Shortly before polling day, the Trump/Republican campaign released a multi-million dollar political ad that, in the words of Stephen Collinson of CNN, accused the Democrats of “plotting to help people they depict as central American invaders” overrunning the nation with “cop killers”.
This in a country desperately in need of both a political and spiritual uplift, a softening of its hard, abrasive and intolerant obsessions and a more measured discourse about the real issues facing the US and the wider world. America needs a healer, not a hater; a commander-in-chief, not a scaremonger-in-chief; and a President, not a rabble-rouser.
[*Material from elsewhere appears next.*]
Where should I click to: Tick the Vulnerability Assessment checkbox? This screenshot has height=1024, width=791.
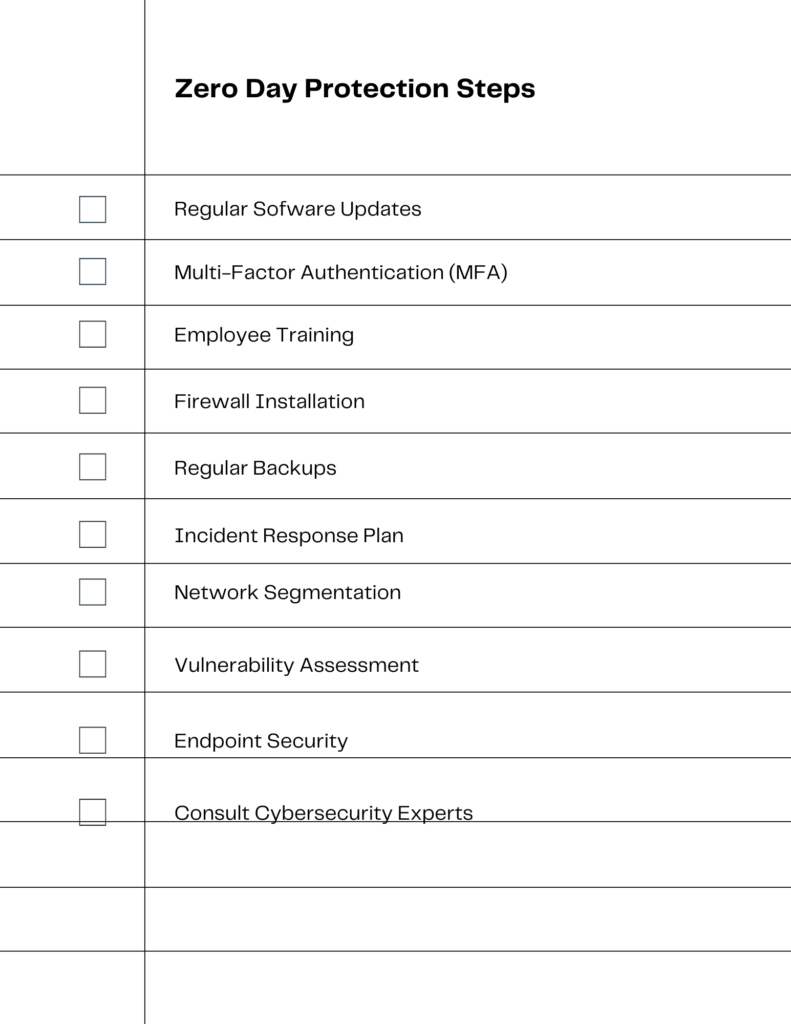tap(92, 664)
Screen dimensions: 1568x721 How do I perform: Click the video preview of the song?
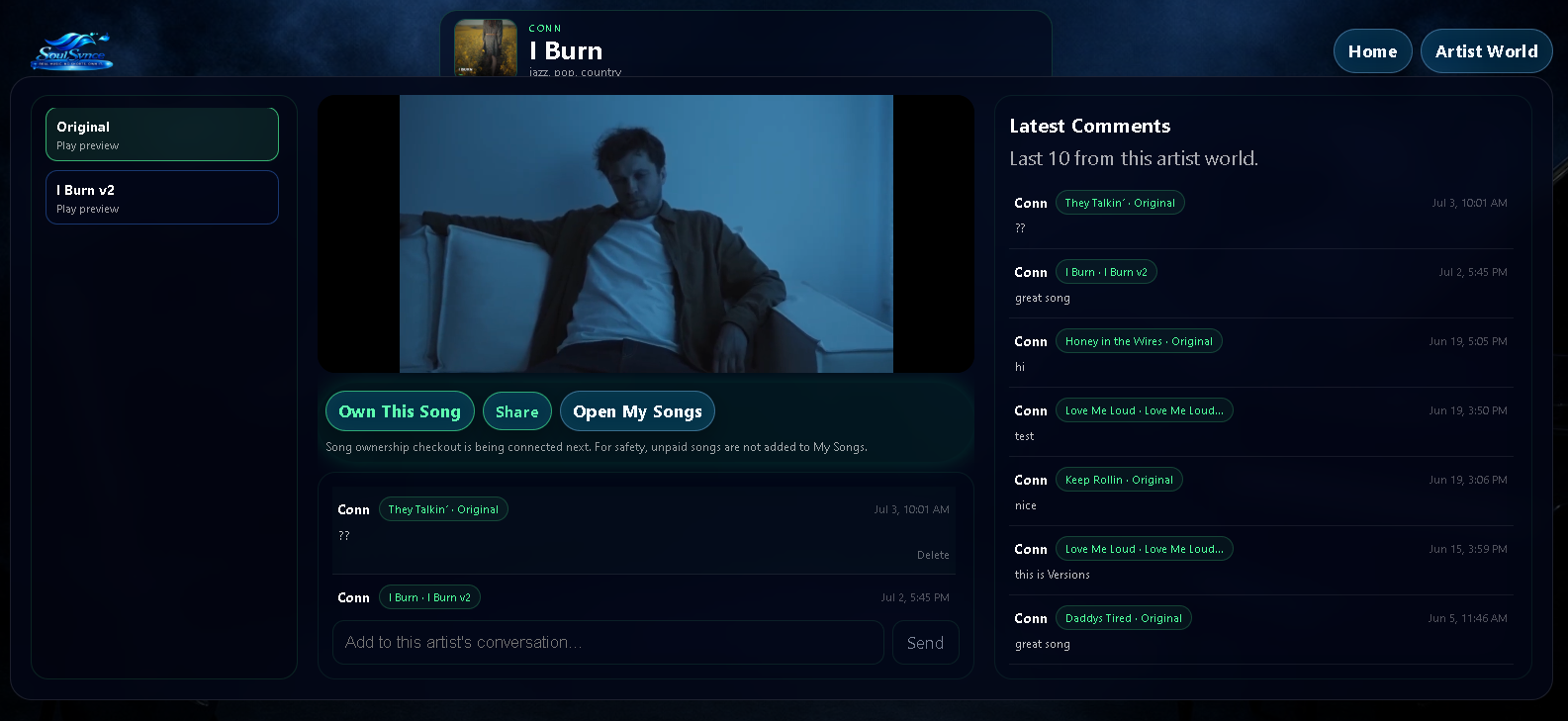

Trump’s first electoral setback since November 2016 may be on the cards, but he is already positioning himself to wash his hands of any losses. Despite appealing to his base to vote as if his name was on the ballot paper in every House, Senate and Gubernatorial race, Trump has said he will not take any responsibility for any Republican failure.
It remains to be seen whether or not a sufficient drubbing for mainstream Republican candidates – if that happens – will end their complicity and loyalty to someone whose demons and paranoia are destroying respect for the US abroad and reinforcing a bitter divide at home.
One thing stands out amidst this election despair. In a White House where one lie is trumped by another, there is one hugely significant issue which mustn’t be air-brushed out of the wider picture. The deaths of Americans and the spread of terror – in Kentucky, Washington and Pittsburgh – in the last two weeks was the result of home-grown white nationalism, not migrants, Muslims or Mexicans. This is the biggest threat to the stability and security of the US.
Trump was unwittingly honest when asked about the lies he tells, saying, “I always like to tell the truth, when I can”!
But, after the polls close later tonight, will fake news be the winner? Fear is a powerful and highly destructive emotion.
US President Franklin Roosevelt said at his first inauguration: “So first of all, let me assert my firm belief that the only thing we have to fear is fear itself – nameless, unreasoning, unjustified terror, which paralyses needed efforts to convert retreat into advance.” Ronald Reagan famously said: “America is a shining city upon a hill whose beacon light guides freedom-loving people everywhere.”
Today, US citizens have the chance to advance or retreat further into a dark political place where the very ideals of US democracy are at risk and where the moral and political decline of America continues apace. As the current President always says: “We’ll see what happens!”